*Extracted information:*
- Opening Delimiter -
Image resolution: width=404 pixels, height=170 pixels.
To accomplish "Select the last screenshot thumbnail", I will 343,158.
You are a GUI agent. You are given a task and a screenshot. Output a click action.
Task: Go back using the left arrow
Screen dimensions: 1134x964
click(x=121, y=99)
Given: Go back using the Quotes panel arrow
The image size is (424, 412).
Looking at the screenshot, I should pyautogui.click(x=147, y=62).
- Closing Delimiter -
- Opening Delimiter -
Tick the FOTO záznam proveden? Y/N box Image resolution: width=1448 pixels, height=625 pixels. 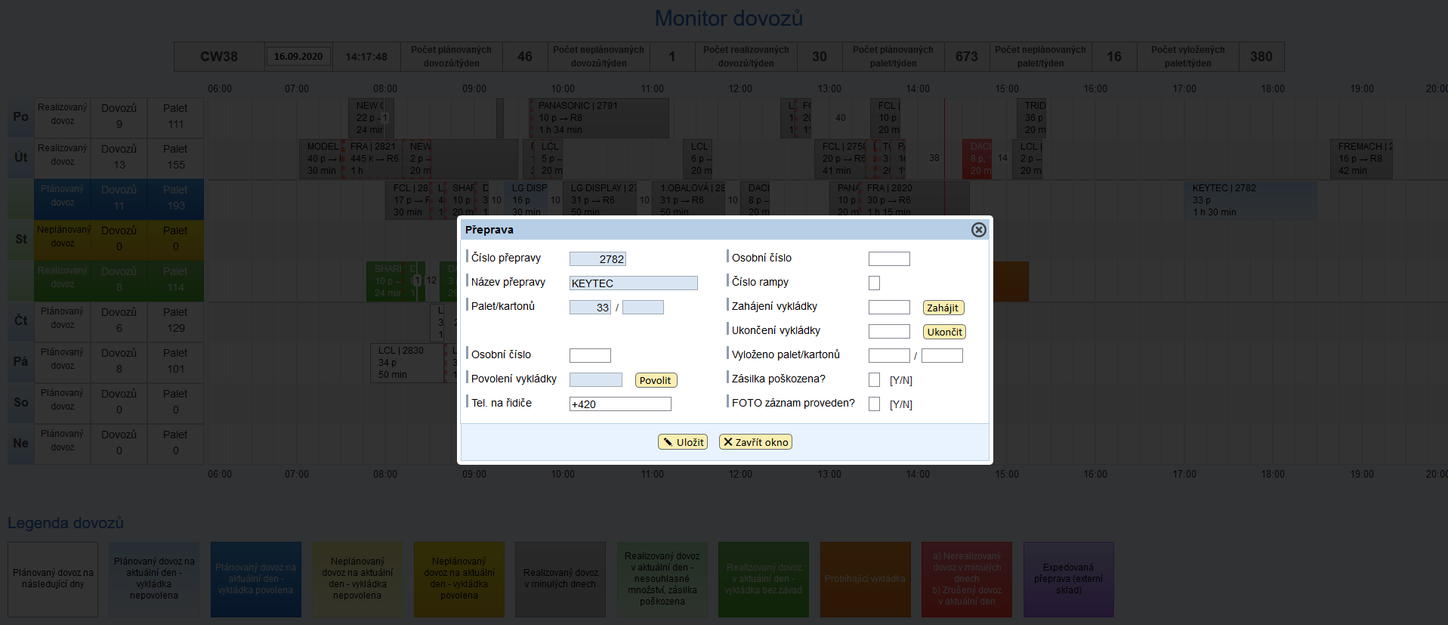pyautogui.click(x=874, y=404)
- Closing Delimiter -
*Task:*
Each line of the material that has the word "back" belongs in the answer.

*Solution to the exercise:*
Task: Go back using the left arrow
Given: Go back using the Quotes panel arrow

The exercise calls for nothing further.